Job Description
SHYVA | Founding Engineer Stealth · Enterprise AI · Remote
About
We are building something that should have existed a decade ago — in a market where the data is fragmented, unverified, and nobody has fixed it yet. The founder has been the customer for 25 years and knows exactly what is broken. Six Fortune 500 enterprises are already committed as design partners. We are in stealth and will stay there for now.
The Role
You will be one of the first engineering hires, working directly with the founder to build the core platform — a large-scale data intelligence system with an AI-native interface. The hard problems are data, not models: ingestion at volume, entity resolution across heterogeneous sources, auditability of every output, and a graph-based data model built to compound over time.

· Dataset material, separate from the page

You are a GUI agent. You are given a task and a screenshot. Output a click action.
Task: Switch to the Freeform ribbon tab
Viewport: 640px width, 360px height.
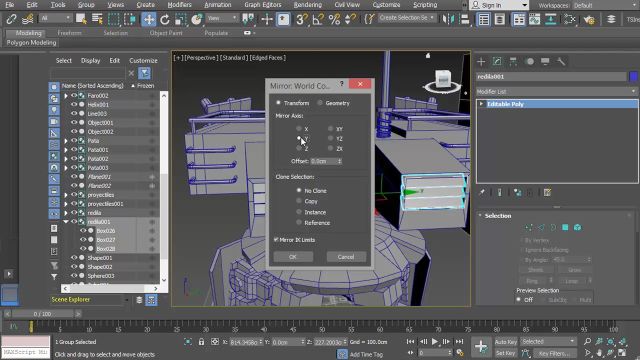pos(69,33)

No platform team. No DevOps org. No PM handing you specs. Full architectural ownership from day one.
Must-Have
Full-Stack Engineering
• Python backend (FastAPI/Django) and React/Next.js frontend — you own the entire stack
• Cloud-native: AWS or GCP, Docker/Kubernetes
Large-Scale Data Engineering
• ETL/ELT pipelines at 10M+ record scale — Spark, dbt, Kafka, Airflow
• Experience ingesting and normalising licensed third-party commercial data feeds — bulk files, schema inconsistency, freshness tracking, provenance management
• Data lineage and auditability: every output traceable to a source record, timestamp, and confidence level
• Batch and event-driven ingestion patterns
Graph Data Modeling
• Neo4j or graph layers on relational DBs: node/edge schema design, relationship versioning, provenance preservation
• Graph traversal for network analysis and entity influence ranking
Entity Resolution & Deduplication
• Probabilistic record linkage, fuzzy matching, multi-attribute scoring at volume
• Blocking strategies for large record pools (LSH, phonetic encoding, prefix blocking)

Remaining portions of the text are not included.